This year marks my first time attending the FIRST® Robotics Competition Championship, and the experience left me optimistic and excited about the future – not only of technology – but also for the next generation of innovators.

FIRST® (For Inspiration and Recognition of Science and Technology) is a premier STEM education organization that provides team-based robotics competitions for students from elementary school through high school. Through FIRST Robotics Competition, high school students work in teams, designing and building their own robots to compete against – as well as work with – other teams from all over the world. Each year, a new game challenges them to overcome obstacles and perform various difficult tasks. In April, after a series of matches, the winning teams meet at the Championship, held this year in St. Louis’ Dome at America’s Center.

This is my third year as a volunteer mentor for FIRST Robotics and the most exciting part is that it gives me an opportunity to help the next generation of budding technologists kick-start their careers, especially young women and girls. I remember how tough it was for me to break into a male-dominated technology field, and if I can encourage just one girl or young woman to pursue this rewarding profession, it will be well worth the effort.

Being a mentor is a rewarding experience and I’m continually amazed and impressed with the imagination and resourcefulness of the teams. They are inspiring groups, working on something they love and it’s incredible how they draw upon one another’s skills to build their robots, and help find solutions to problems.

The all-girl team I mentor, the FIREBIRDS from Mount Saint Joseph Academy in Flourtown, Pa., never ceases to amaze me with its members’ ingenuity, creativity, and commitment to "gracious professionalism," a core tenet of the FIRST program.

Comcast NBCUniversal sponsored 39 teams from across the U.S. this year, and 10 of them went on to compete at the Championship games. While I have gone to a number of FIRST regional competitions, nothing could prepare me for the overwhelming experience of the Championship.

Picture more than 15,000 high school students from 11 countries wearing their teams’ coordinated and elaborately planned outfits, accessorized with an array of pins, hats, beads and other paraphernalia. They were all cheering, singing or dancing alongside their costumed mascots and various medieval-garbed characters – reflecting the 2016 challenge, FIRST® STRONGHOLD, which involved laying siege to an opponent’s castle.

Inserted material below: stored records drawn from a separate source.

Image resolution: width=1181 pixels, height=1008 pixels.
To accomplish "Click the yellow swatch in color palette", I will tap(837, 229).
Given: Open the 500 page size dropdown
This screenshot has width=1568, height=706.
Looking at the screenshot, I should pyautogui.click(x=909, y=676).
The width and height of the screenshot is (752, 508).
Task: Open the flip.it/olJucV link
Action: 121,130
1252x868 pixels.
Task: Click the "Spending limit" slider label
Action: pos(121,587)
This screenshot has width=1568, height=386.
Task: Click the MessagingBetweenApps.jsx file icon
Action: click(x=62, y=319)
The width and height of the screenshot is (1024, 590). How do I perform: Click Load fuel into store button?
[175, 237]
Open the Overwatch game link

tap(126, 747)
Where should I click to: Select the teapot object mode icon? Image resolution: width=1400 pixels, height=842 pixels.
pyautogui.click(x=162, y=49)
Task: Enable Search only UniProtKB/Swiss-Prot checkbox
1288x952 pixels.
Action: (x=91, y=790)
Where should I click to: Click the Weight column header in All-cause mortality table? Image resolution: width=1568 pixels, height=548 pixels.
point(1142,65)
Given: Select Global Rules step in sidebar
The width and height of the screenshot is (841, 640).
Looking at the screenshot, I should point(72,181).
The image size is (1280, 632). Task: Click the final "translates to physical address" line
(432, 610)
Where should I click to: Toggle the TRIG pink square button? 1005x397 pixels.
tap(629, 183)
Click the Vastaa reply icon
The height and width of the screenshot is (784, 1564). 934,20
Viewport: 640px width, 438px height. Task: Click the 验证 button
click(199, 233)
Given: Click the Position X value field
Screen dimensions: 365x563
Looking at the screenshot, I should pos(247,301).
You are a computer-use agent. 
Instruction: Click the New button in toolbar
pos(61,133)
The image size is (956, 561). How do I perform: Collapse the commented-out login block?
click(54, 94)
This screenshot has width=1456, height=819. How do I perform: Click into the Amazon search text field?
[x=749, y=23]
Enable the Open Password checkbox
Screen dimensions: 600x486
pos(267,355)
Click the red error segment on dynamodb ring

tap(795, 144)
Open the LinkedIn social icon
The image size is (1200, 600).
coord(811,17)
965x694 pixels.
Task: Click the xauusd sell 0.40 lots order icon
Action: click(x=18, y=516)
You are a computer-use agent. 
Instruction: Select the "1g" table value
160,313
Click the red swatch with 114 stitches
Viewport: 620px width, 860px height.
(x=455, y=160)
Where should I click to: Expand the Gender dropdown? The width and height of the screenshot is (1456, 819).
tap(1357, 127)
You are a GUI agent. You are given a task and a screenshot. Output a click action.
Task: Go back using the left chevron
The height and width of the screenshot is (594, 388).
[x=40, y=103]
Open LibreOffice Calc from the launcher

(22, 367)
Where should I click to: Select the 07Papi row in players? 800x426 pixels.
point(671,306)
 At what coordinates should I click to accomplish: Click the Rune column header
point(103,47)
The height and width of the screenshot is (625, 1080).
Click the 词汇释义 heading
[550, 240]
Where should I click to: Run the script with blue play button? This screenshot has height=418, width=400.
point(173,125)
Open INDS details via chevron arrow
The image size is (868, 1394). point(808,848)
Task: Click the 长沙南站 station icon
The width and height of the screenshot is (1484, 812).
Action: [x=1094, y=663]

My colleague, Sherita Caesar, Senior Vice President, National Video Deployment Engineering, and I spoke with team members as they prepped and fine-tuned their robots. We met the team Miss Daisy, from Wissahickon High School in Ambler, Pa., which made it to the quarterfinals with a unique design for the hook they used to pull their robot up the castle walls, a feature that gave them bonus points at the end of each round.

Elm City Robo Squad from Hill Regional Career High School in New Haven, Conn., also made it to the quarterfinals with a robot they built in just 11 hours. Organized with four co-captains, this team made sure all 51 team-members took part in every aspect of their project: design, construction, programing, marketing, and every other facet.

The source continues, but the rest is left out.